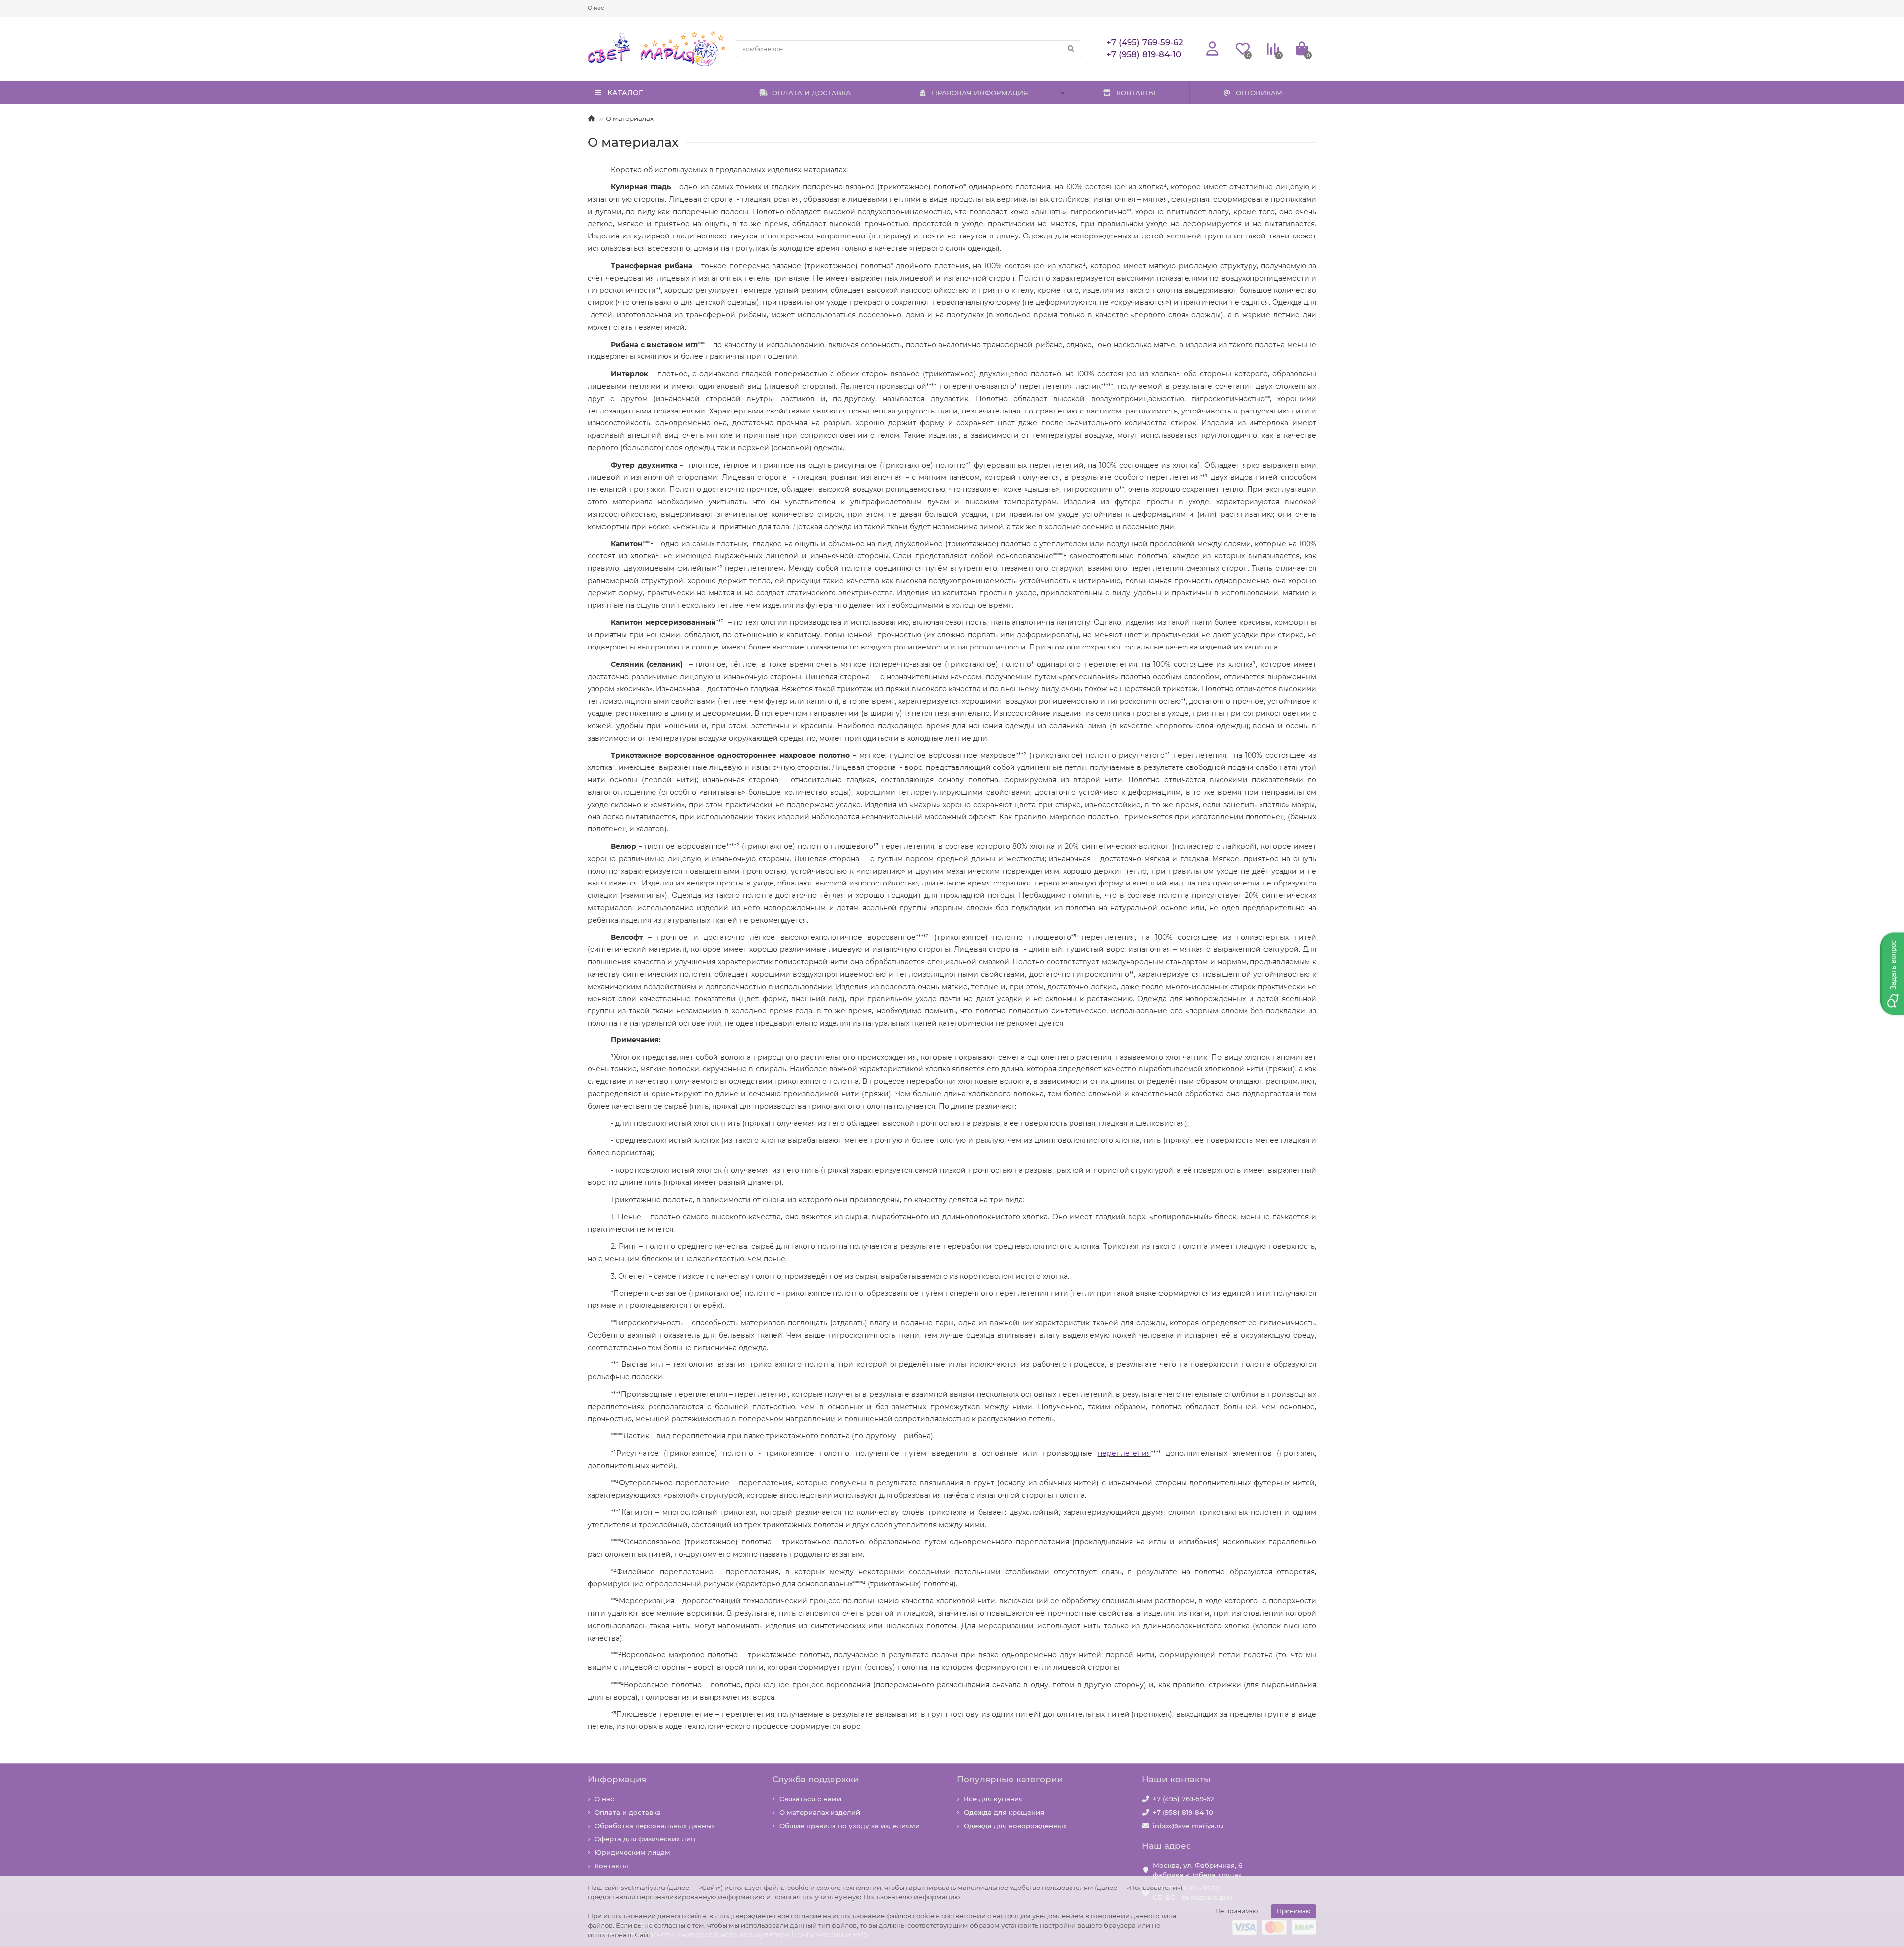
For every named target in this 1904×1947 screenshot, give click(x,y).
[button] (1892, 973)
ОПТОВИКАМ (1259, 93)
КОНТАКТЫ (1135, 93)
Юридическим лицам (632, 1852)
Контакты (611, 1866)
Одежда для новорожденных (1015, 1825)
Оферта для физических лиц (645, 1839)
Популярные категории (1010, 1779)
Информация (617, 1779)
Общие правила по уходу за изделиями (849, 1825)
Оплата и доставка (628, 1812)
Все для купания (993, 1799)
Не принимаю (1236, 1911)
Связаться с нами (810, 1799)
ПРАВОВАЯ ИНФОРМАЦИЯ (980, 93)
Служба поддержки (816, 1779)
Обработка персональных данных (655, 1825)
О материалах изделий (819, 1812)
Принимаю (1293, 1911)
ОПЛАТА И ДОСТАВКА (811, 93)
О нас (596, 7)
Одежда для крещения (1004, 1812)
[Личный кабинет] (1212, 49)
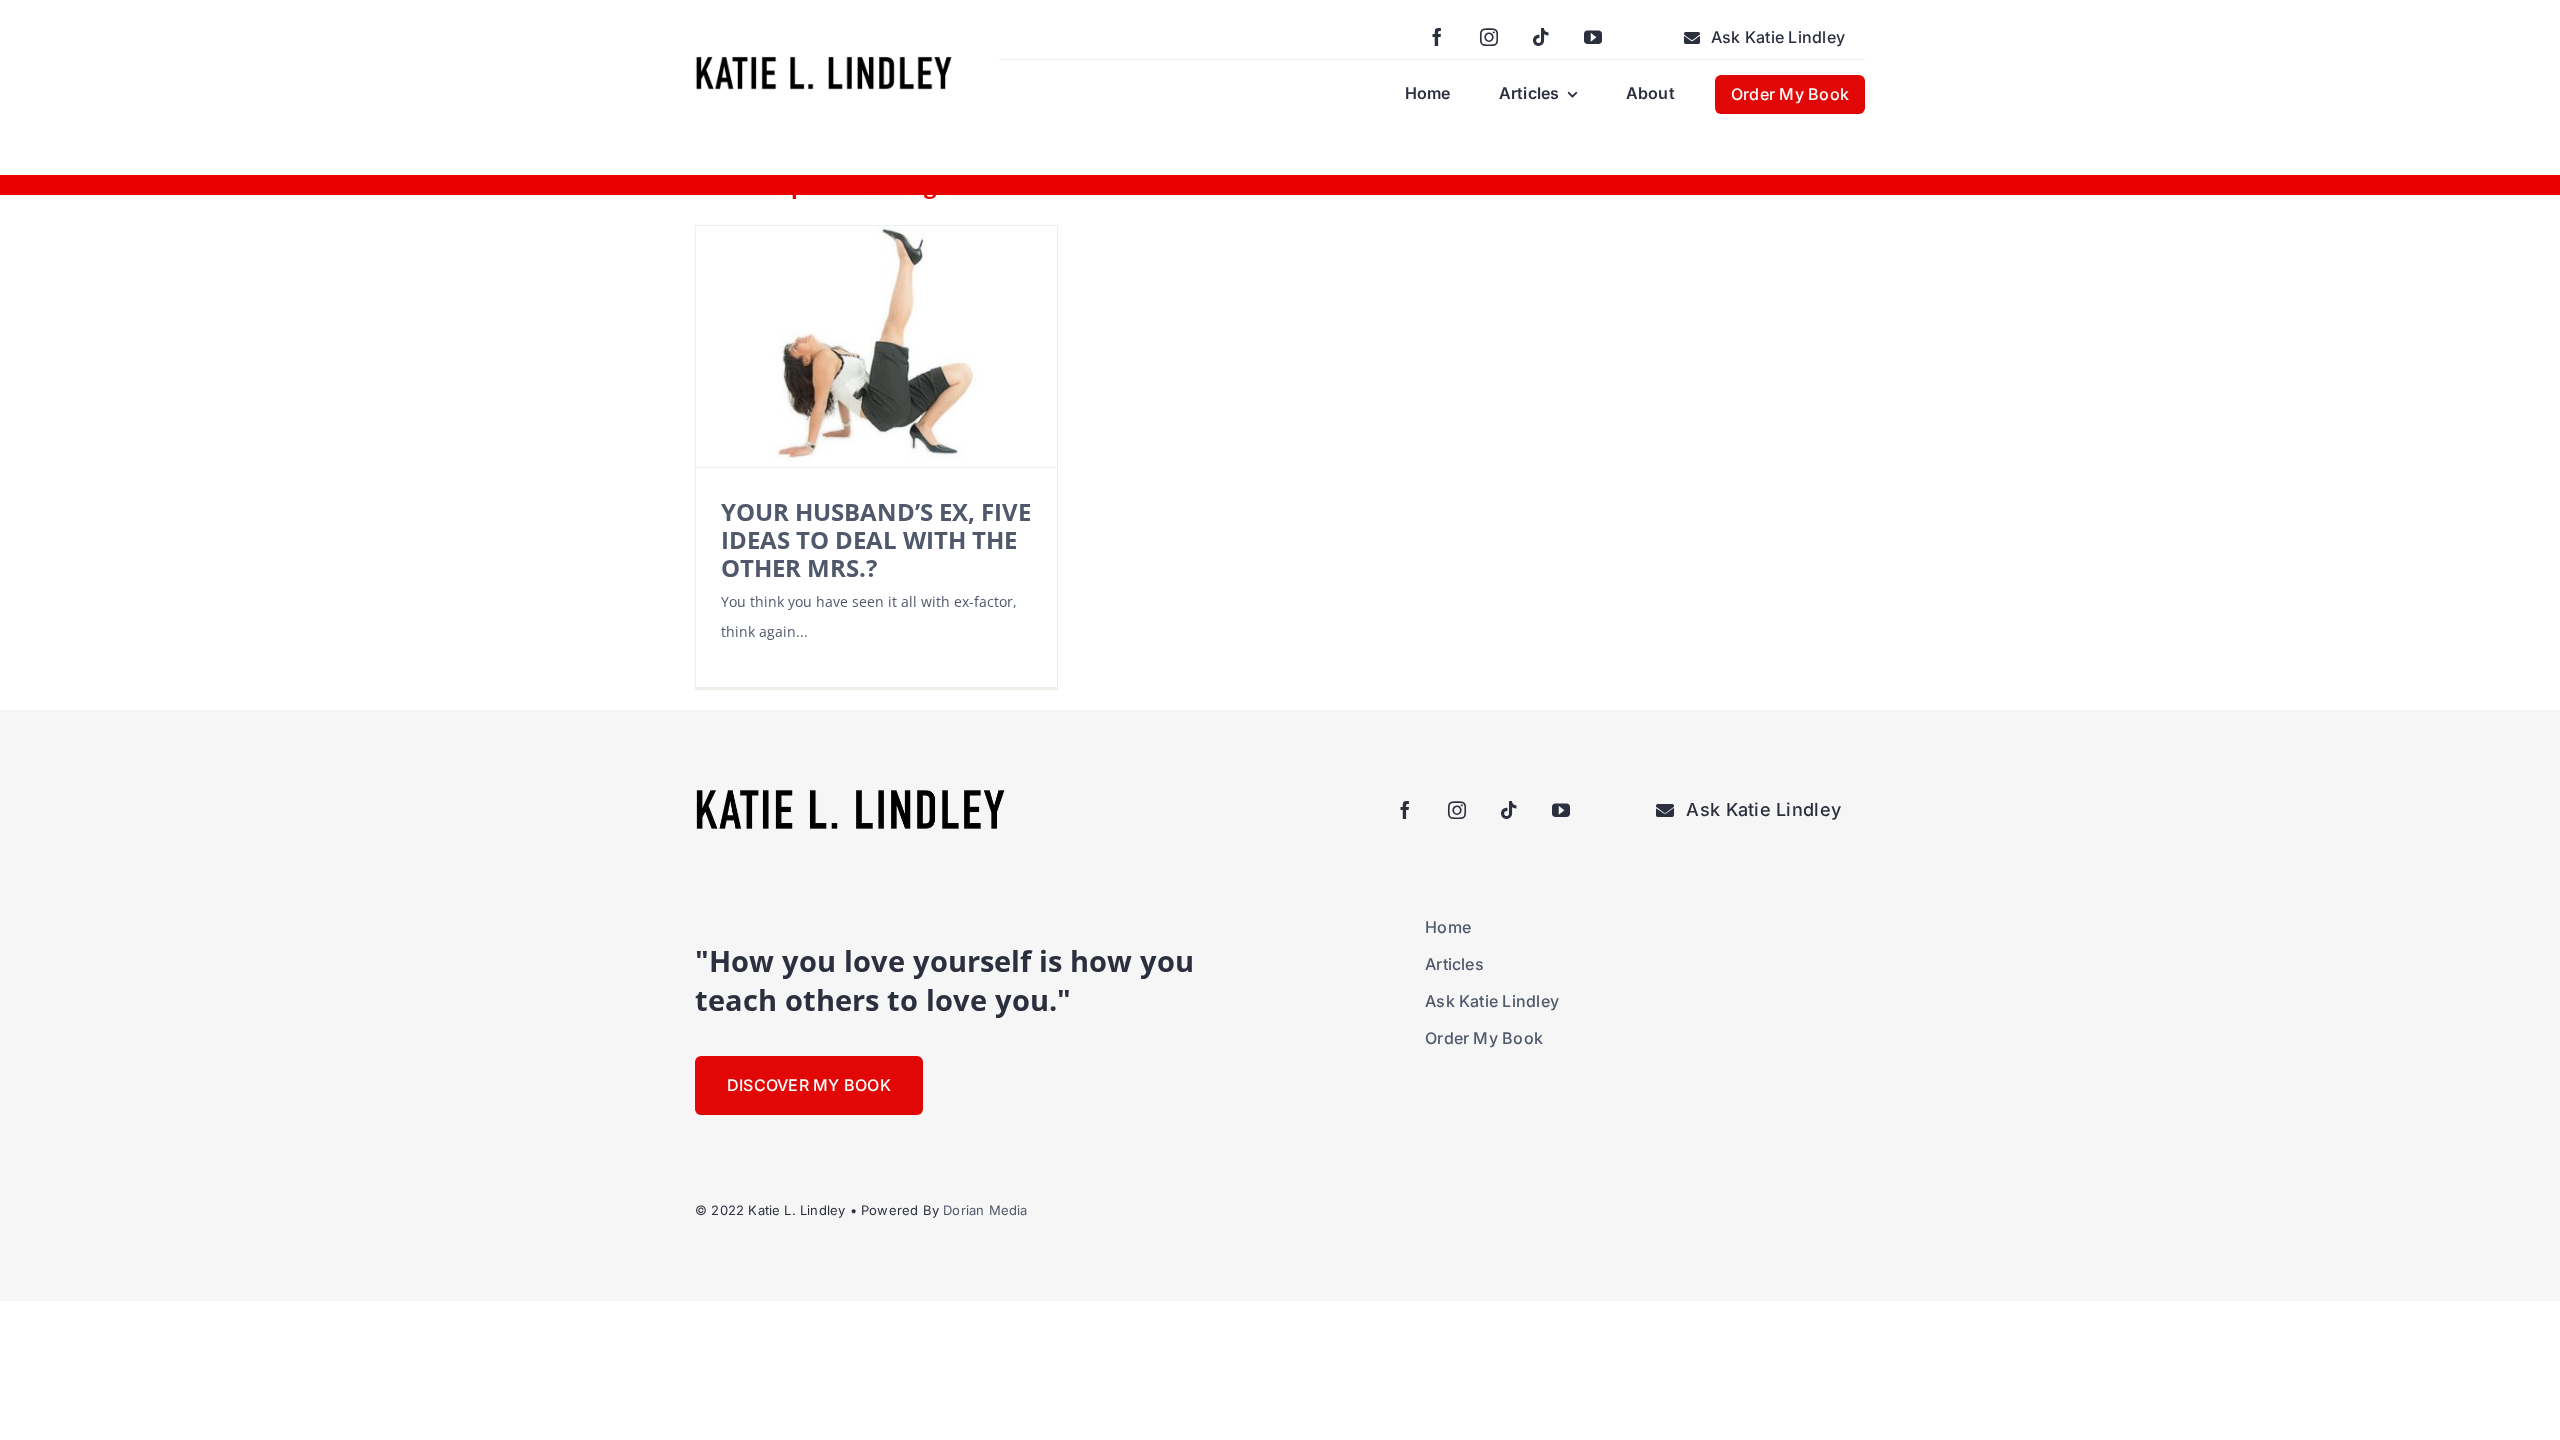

:::::

- **Task goal**: Each line from the first line of the material above through the line containing "Популярные категории (1010, 1779)" is to be reproduced exactly, with both ends kept and pictures left out.

- **Answer section**:
For every named target in this 1904×1947 screenshot, give click(x,y).
[button] (1892, 973)
ОПТОВИКАМ (1259, 93)
КОНТАКТЫ (1135, 93)
Юридическим лицам (632, 1852)
Контакты (611, 1866)
Одежда для новорожденных (1015, 1825)
Оферта для физических лиц (645, 1839)
Популярные категории (1010, 1779)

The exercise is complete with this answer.